A second important consequence of the ordered field axioms is that when \(c < 0\),

\[ x < y \Rightarrow c \cdot y < c \cdot x. \]

This conclusion may be reached as follows. When \(c < 0\), \(c + (-c) < (-c)\), so \(0 < (-1) \cdot c\). Thus

\[ x < y \Rightarrow ((-1) \cdot c) \cdot x < ((-1) \cdot c) \cdot y. \]

But associativity of multiplication and the equality \(-z = (-1) \cdot z\) gives that

\[ x < y \Rightarrow - (c \cdot x) < - (c \cdot y). \]

Finally, adding \((c \cdot x) + (c \cdot y)\) and using additive commutativity, additive identity, and additive inverse properties leads to the desired conclusion that

\[ x < y \Rightarrow c \cdot y < c \cdot x. \]

3. Completeness

Within the real numbers, every nonempty set which is bounded above has a least upper bound, which is called its supremum. Similarly, every nonempty set which is bounded below has a greatest lower bound, called its infimum.

Exercises

Suppose that \(F\) is an ordered field and \(a,b,c,d \in F\) satisfy \(a \leq b\) and \(c \leq d\).

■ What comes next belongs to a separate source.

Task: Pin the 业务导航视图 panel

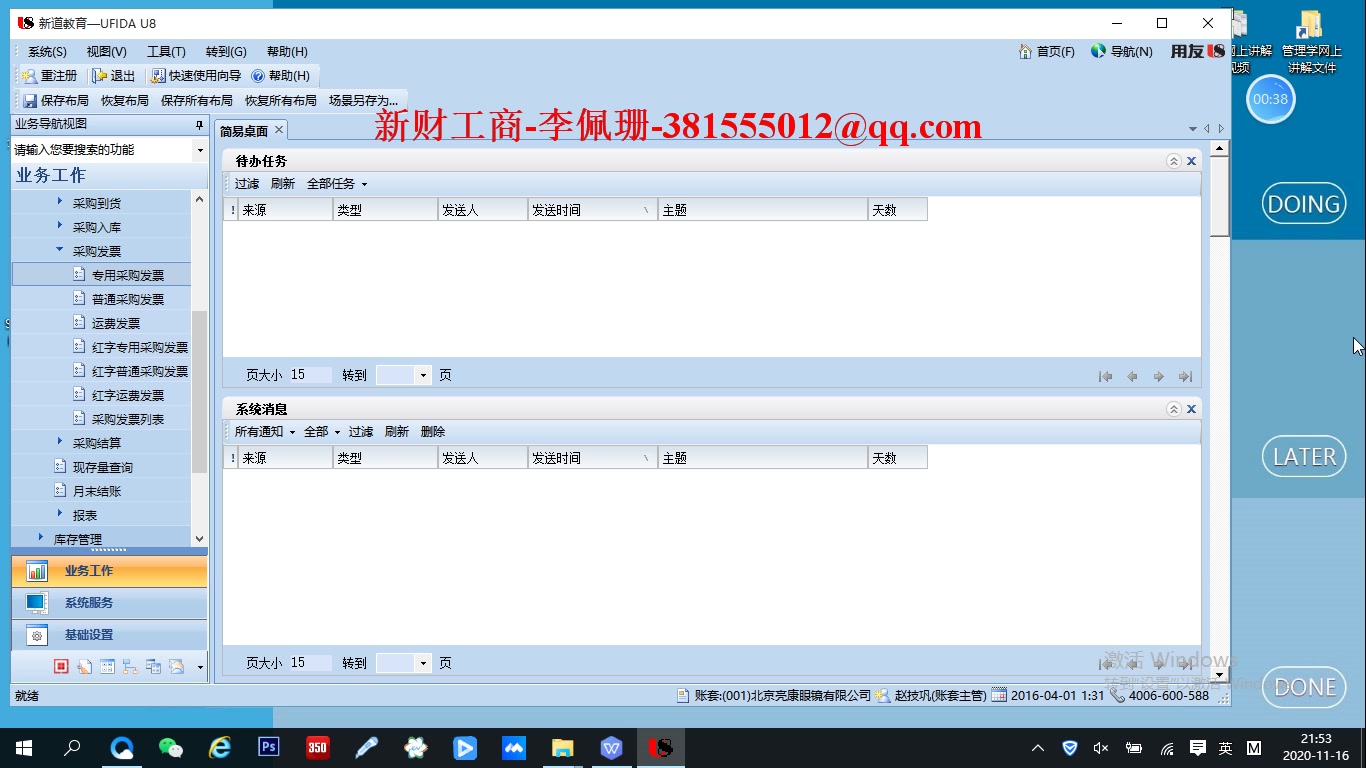Action: click(x=197, y=125)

Prove that \(a + c \leq b + d\).
In the setup from the previous exercise, prove that \(a + c = b + d\) if and only if \(a = b\) and \(c = d\).
If \(F\) is an ordered field and \(a,b,c,d \in F\) satisfy \(0 \leq a \leq b\) and \(0 \leq c \leq d\). Prove that \(ac \leq bd\).